What the task asks:
Copy out every one of the entries below word for word, leaving out the pictures.

(Items from a data source)
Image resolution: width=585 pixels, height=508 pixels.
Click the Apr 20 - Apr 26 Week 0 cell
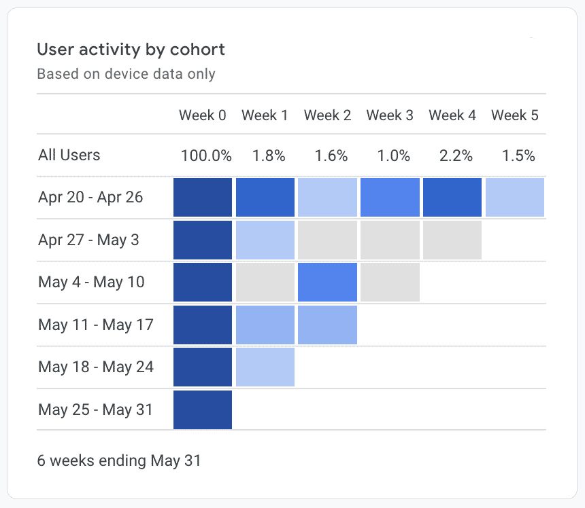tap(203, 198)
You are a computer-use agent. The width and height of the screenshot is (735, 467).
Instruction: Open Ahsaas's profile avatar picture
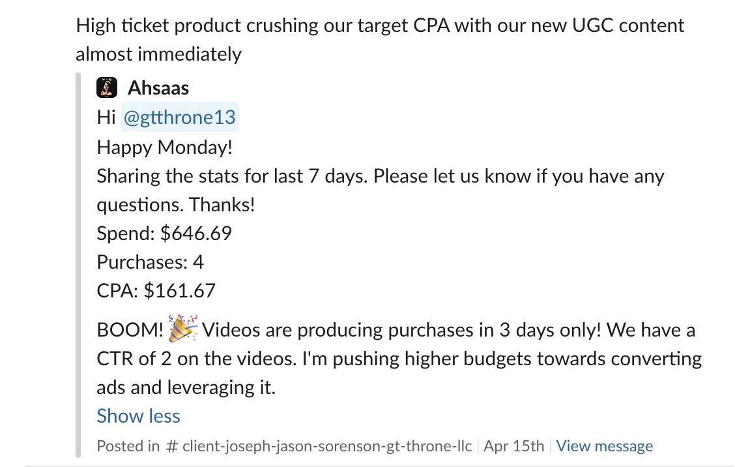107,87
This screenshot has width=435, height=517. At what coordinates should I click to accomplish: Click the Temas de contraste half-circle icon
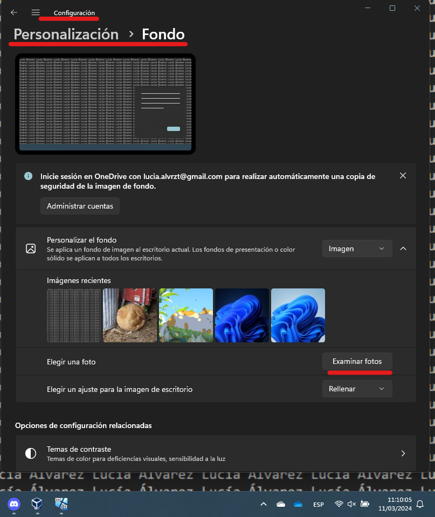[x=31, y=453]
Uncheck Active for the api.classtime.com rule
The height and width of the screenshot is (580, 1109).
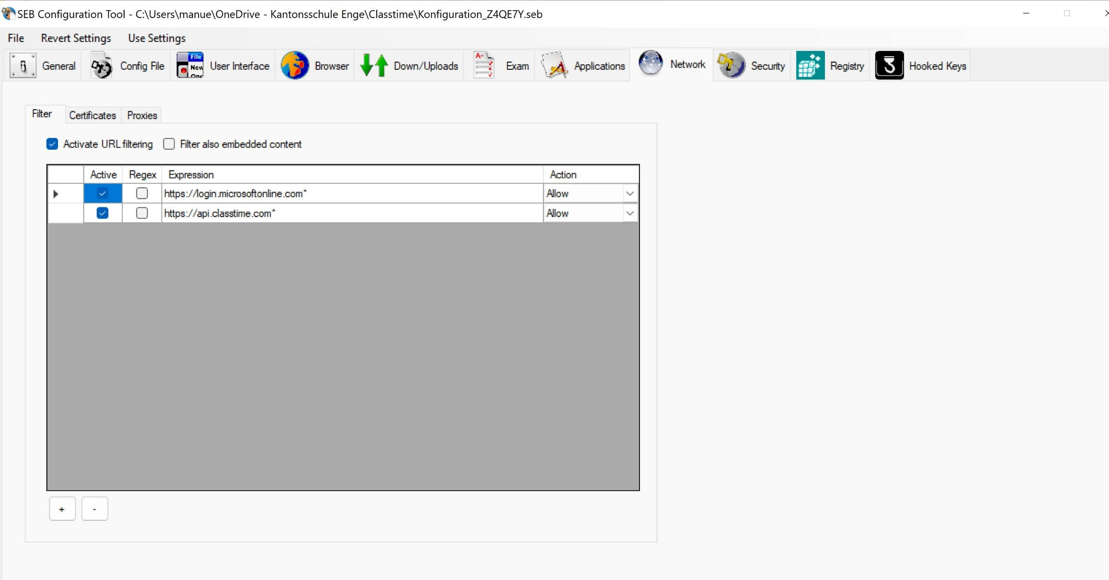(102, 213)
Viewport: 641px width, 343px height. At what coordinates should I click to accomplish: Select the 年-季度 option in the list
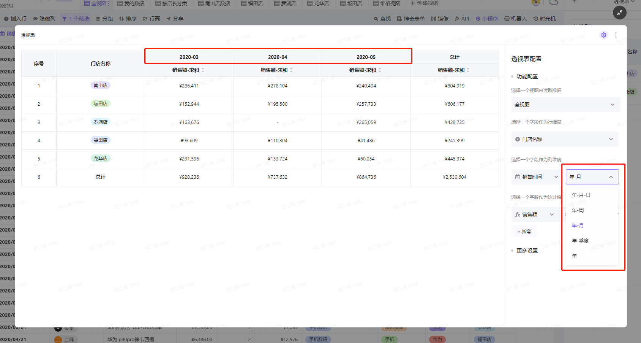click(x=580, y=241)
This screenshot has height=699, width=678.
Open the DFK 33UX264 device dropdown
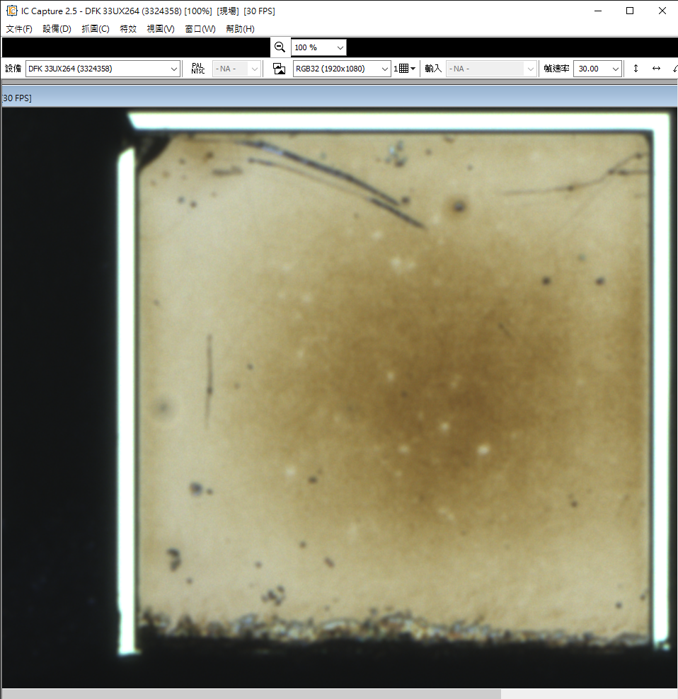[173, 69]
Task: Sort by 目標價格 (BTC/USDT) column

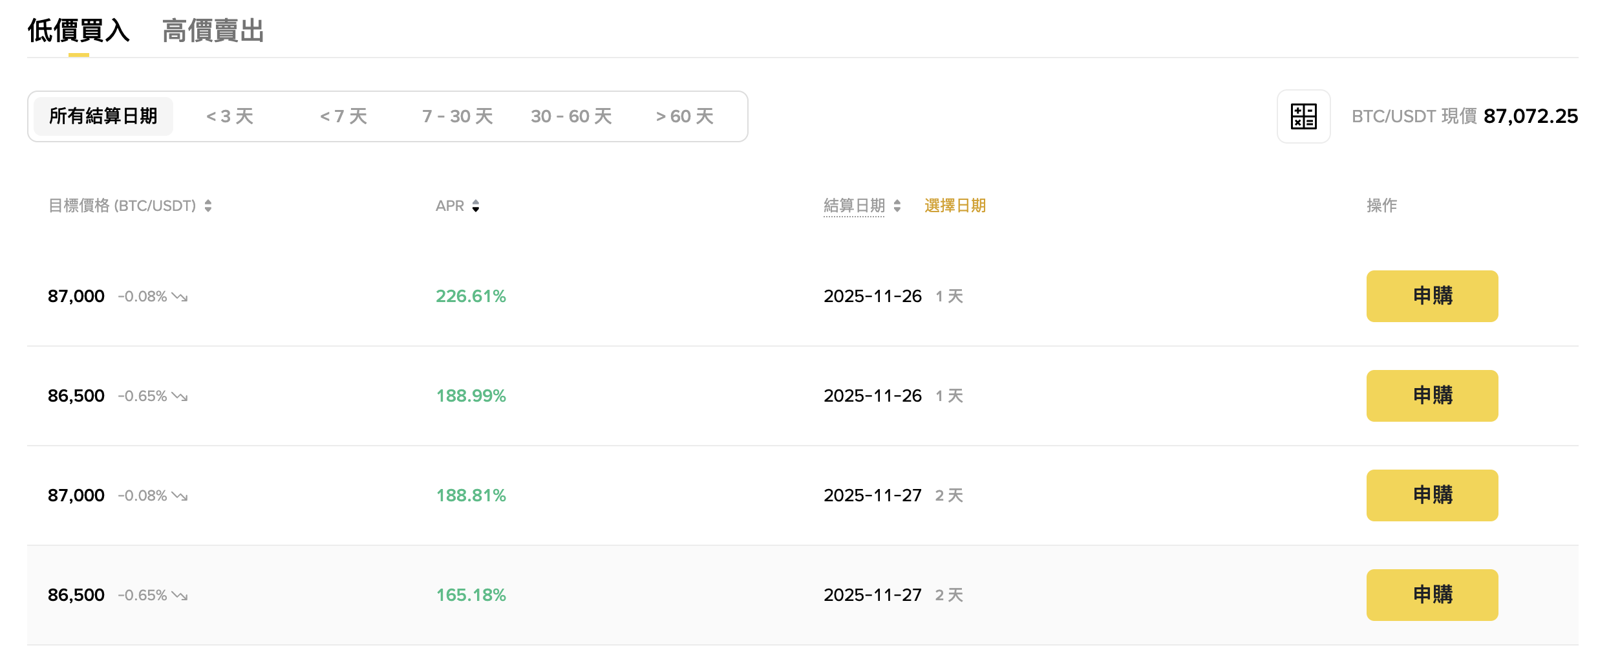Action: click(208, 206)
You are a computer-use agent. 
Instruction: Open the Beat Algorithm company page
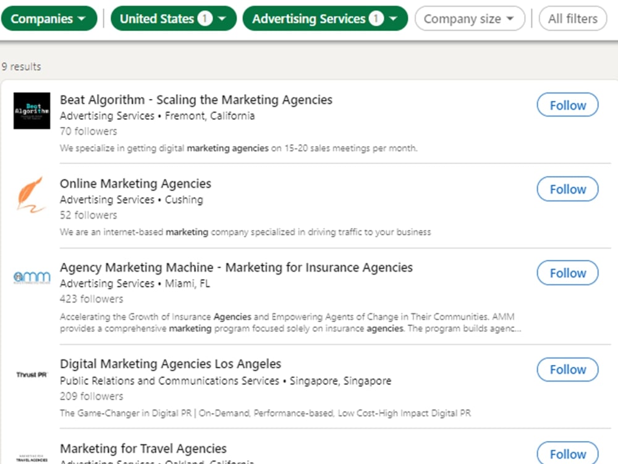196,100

Exercise output:
Image resolution: width=585 pixels, height=508 pixels.
Click the Apr 20 - Apr 26 Week 0 cell
tap(203, 198)
You are a computer-use agent. The width and height of the screenshot is (735, 467).
Instruction: Open Ahsaas's profile avatar picture
107,87
This screenshot has width=435, height=517. At what coordinates should I click to accomplish: Click the Temas de contraste half-circle icon
[x=31, y=453]
Uncheck Active for the api.classtime.com rule
The height and width of the screenshot is (580, 1109).
(102, 213)
Viewport: 641px width, 343px height. At what coordinates should I click to accomplish: Select the 年-季度 option in the list
click(x=580, y=241)
This screenshot has height=699, width=678.
Open the DFK 33UX264 device dropdown
[173, 69]
Task: Sort by 目標價格 (BTC/USDT) column

Action: click(208, 206)
You are a computer-use agent. 
Instruction: Open the Beat Algorithm company page
196,100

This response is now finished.